At the same time, the figures reflect tight expenditure control. Although €6.56 billion net spending was €56 million lower than forecast, any spending overruns typically do not arise until the later months of the year.

The exchequer was in surplus to the tune of €310 million at the end of February, a figure which was in contrast to the €205 million deficit recorded in the opening two months of 2015.

“This €515 million improvement in the exchequer balance is driven by increased tax receipts and reduced expenditure,” the department said.

“Overall, the release shows the Government broadly on track to hit its fiscal target this year,” said Davy economist David McNamara.

“An important point to remember is that the impact of any change in fiscal policy by the next government will not be felt in the numbers until 2017, while EU rules will limit any radical change in course.”

Peter Vale, tax partner at Grant Thornton, said the data would give comfort tothe next minister for finance that the public finances were in good shape. He argued, however, that the reliance on income tax as a percentage of all taxes was too high.

Income tax

Income tax receipts to end-February reached €3.14 billion, up €251 million or 8.7 per cent on the same period in 2015 .

“This performance is consistent with the recovering labour market, employment growth and increases in the average weekly earnings as evidenced by the latest quarterly national household survey and earnings releases,” the department said.

Excise duties reached €946 million in the first two months, a €168 million or 21.6 per cent increase on 2015. “A contributory factor is an increase in car sales which has boosted VRT receipts,” said the department.

Corporation tax receipts stood at €248 million for the first months, largely on target after a big rise in payments during 2015.

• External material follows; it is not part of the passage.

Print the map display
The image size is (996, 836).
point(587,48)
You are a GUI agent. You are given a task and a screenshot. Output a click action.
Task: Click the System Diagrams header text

Total exchequer debt servicing costs to end-February 2016 were €422 million, down €169 million or 28.6 per cent on the same period last year .

“This decrease is primarily due to lower interest payments on International Monetary Fund loans following the completion of early repayments in March 2015,” the department said.

It also cited “timing factors” around interest payments on loans from the European Financial Stability Facility, the euro zone rescue fund from which Ireland drew big loans during the EU/IMF bailout.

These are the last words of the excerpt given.